▸ **Tarea**:
Contesta estas preguntas con lo que dice el texto sobre el aeropuerto de Los Rodeos:
1. ¿Qué es AENA?
2. ¿Qué cargo tenía Ángel Cristo Pimentel Luis?
3. ¿Qué destino turístico de España es más importante que Canarias?

Las oficinas de AENA en Los Rodeos, al menos el día en que fue levantada la información para esta nota, no contaban con guardia o vigilancia: ninguna prevención ante un intruso.

En efecto: cero prevención. AENA es la autoridad española de los aeropuertos. El hecho es que un periodista entró a las instalaciones ‒julio de 2018 en día laborable‒, tomó fotos, se paseo por delante de las oficinas que debían de guardar información delicada. Era mediodía. El intruso recorre la planta baja y sube al primer piso. Apenas un par de caballeros bajaban pero no repararon en el desconocido o no les importó en absoluto. El desconocido se pasea por un corredor con oficinas a ambos lados; a través de las puertas entornadas podían observarse los escritorios con sus computadoras en modo stand by entre carpetas y papeles como esperando el regreso de sus responsables. Cualquier persona podría haber hecho el mismo paseo. Para 2018, Los Rodeos es un aeropuerto que ronda los cinco millones de pasajeros al año; es uno de los primeros en volumen de España. En todo caso, una de las oficinas sí estaba habitada por un joven de corbata y camisa arremangada sentado tras su escritorio: Ángel Cristo Pimentel Luis, jefe de Operaciones y Seguridad del aeropuerto. No había que tocar a su puerta, solo entrar. Pero él se mostró abierto y amable. Sin embargo, en cuanto supo qué motivaba esta visita intempestiva, comenzó a hablar pestes del periodismo amarillista.

―Le ha hecho mucho daño al aeropuerto, sabe usted. Hace algún tiempo una cadena peninsular mandó a un equipo para cubrir los alaridos de una niña fantasmal que se escuchaban, según rumores, en la caseta de un guardia. Una patraña, desde luego.

El ingeniero Pimentel Luis explicó los adelantos en materia de seguridad. Se tomó la molestia de dar detalles. Canarias es el segundo destino más importante, desde el punto de vista turístico, de España después de Baleares.

▸ **Datos para revisar**:
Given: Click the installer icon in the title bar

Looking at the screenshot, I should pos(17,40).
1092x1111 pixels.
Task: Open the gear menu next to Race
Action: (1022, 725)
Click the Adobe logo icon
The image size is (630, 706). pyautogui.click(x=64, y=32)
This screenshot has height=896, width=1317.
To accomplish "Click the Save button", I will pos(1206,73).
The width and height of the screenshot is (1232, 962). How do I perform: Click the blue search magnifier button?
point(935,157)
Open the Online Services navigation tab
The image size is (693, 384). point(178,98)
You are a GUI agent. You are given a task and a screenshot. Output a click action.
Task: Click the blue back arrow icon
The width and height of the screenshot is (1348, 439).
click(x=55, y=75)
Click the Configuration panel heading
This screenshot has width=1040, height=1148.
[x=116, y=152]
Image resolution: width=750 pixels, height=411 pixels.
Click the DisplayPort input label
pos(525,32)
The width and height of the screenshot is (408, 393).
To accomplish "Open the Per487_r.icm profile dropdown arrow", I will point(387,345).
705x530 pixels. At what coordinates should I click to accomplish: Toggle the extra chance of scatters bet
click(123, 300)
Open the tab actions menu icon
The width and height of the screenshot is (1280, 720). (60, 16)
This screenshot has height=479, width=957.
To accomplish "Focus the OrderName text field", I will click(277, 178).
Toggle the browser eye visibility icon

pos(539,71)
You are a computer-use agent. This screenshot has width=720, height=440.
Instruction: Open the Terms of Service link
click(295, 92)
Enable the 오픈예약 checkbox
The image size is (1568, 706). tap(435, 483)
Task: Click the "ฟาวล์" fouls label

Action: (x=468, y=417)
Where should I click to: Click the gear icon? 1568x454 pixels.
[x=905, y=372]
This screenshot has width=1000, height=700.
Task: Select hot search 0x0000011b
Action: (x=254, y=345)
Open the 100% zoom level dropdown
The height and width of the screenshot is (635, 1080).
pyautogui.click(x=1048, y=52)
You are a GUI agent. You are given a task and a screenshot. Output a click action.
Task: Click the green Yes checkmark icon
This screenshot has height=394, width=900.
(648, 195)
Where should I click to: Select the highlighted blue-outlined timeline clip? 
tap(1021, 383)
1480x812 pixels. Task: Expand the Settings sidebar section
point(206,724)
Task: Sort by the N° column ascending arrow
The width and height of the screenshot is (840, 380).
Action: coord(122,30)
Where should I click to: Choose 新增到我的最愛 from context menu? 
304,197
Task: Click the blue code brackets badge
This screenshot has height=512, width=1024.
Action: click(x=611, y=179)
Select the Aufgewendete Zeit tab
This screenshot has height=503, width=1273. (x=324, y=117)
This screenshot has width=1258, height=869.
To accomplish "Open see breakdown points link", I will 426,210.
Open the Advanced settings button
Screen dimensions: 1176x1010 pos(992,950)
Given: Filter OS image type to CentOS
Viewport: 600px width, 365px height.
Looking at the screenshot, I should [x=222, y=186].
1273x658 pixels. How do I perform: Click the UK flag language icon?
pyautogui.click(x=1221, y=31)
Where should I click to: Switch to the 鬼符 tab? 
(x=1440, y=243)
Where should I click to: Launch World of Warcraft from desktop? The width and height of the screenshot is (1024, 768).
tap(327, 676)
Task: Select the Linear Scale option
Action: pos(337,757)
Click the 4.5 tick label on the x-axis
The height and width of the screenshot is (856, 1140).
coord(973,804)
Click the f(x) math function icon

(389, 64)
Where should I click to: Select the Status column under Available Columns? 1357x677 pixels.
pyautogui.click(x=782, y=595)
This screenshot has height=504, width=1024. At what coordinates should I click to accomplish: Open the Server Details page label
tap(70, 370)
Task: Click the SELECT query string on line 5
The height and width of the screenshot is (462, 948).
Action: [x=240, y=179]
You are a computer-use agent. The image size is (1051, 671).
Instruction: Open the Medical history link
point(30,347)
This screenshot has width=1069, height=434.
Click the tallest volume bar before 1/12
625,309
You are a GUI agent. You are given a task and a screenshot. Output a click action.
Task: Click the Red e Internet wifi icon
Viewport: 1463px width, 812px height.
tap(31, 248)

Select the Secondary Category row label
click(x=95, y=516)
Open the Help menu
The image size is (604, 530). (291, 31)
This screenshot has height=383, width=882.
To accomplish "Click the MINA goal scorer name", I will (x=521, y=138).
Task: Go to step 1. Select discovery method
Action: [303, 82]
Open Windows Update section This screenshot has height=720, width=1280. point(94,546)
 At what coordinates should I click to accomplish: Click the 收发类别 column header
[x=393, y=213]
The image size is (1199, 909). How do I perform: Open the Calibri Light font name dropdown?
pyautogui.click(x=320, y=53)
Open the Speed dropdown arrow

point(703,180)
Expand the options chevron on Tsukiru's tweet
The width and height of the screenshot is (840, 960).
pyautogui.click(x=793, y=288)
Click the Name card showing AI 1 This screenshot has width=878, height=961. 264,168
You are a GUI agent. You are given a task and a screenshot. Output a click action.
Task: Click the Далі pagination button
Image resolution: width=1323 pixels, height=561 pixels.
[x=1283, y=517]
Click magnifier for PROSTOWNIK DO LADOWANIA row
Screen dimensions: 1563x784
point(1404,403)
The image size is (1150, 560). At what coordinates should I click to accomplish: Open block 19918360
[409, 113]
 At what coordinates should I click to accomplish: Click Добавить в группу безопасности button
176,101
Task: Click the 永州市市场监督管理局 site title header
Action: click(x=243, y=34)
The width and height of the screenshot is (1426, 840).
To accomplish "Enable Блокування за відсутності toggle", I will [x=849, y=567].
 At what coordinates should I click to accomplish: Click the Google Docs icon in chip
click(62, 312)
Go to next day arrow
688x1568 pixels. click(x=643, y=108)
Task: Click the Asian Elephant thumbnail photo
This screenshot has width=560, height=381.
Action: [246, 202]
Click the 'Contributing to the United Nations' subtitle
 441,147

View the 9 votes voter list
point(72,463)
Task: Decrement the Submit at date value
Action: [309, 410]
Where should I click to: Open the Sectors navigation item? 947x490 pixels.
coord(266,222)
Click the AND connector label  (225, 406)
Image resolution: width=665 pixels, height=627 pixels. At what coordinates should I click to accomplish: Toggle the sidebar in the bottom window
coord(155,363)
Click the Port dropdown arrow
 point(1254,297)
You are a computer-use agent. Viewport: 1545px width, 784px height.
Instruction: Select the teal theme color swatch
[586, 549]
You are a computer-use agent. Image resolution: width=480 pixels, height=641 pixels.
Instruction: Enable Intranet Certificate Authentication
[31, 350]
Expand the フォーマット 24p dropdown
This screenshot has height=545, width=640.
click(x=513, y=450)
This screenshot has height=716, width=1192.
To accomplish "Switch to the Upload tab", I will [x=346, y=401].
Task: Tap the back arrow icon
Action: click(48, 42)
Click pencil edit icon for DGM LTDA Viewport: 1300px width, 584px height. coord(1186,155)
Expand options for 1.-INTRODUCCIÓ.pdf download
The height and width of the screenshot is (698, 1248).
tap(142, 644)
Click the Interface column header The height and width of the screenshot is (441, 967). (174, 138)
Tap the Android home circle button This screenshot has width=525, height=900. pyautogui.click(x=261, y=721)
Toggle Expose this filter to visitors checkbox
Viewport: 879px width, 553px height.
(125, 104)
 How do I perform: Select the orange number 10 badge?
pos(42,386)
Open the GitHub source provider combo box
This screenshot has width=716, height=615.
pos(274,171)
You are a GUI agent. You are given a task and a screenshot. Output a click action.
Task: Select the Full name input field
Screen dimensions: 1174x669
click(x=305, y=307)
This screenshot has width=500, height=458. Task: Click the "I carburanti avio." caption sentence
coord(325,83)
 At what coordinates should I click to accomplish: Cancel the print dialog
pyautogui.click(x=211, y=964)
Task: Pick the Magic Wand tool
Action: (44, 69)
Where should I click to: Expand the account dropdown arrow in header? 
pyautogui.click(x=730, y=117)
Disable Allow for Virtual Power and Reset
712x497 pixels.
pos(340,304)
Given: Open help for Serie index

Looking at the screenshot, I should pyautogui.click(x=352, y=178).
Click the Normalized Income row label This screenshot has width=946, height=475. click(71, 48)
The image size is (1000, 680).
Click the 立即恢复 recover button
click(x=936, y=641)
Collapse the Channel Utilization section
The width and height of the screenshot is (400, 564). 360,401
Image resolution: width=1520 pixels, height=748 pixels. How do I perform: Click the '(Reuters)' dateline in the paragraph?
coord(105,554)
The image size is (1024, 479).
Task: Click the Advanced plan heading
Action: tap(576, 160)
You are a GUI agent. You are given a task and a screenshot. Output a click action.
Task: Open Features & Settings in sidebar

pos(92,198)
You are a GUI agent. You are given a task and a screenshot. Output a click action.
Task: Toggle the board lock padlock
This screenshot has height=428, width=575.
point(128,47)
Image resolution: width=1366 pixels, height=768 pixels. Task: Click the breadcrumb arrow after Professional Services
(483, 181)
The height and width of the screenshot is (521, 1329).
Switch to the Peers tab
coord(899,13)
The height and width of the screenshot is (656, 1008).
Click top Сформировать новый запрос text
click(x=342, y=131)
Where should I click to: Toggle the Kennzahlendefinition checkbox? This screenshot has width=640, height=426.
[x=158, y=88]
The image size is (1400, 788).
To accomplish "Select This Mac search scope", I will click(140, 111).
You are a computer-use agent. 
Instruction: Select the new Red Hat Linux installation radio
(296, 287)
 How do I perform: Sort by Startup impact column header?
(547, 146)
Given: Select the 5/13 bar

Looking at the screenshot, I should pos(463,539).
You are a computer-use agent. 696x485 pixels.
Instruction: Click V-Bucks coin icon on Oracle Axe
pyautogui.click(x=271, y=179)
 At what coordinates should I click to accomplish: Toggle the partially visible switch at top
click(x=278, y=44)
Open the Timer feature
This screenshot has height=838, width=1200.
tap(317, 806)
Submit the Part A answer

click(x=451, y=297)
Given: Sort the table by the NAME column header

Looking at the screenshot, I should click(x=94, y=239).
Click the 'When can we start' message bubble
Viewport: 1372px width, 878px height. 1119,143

▸ **Tu respuesta**:
1. La autoridad española de los aeropuertos.
2. Jefe de Operaciones y Seguridad del aeropuerto.
3. Baleares.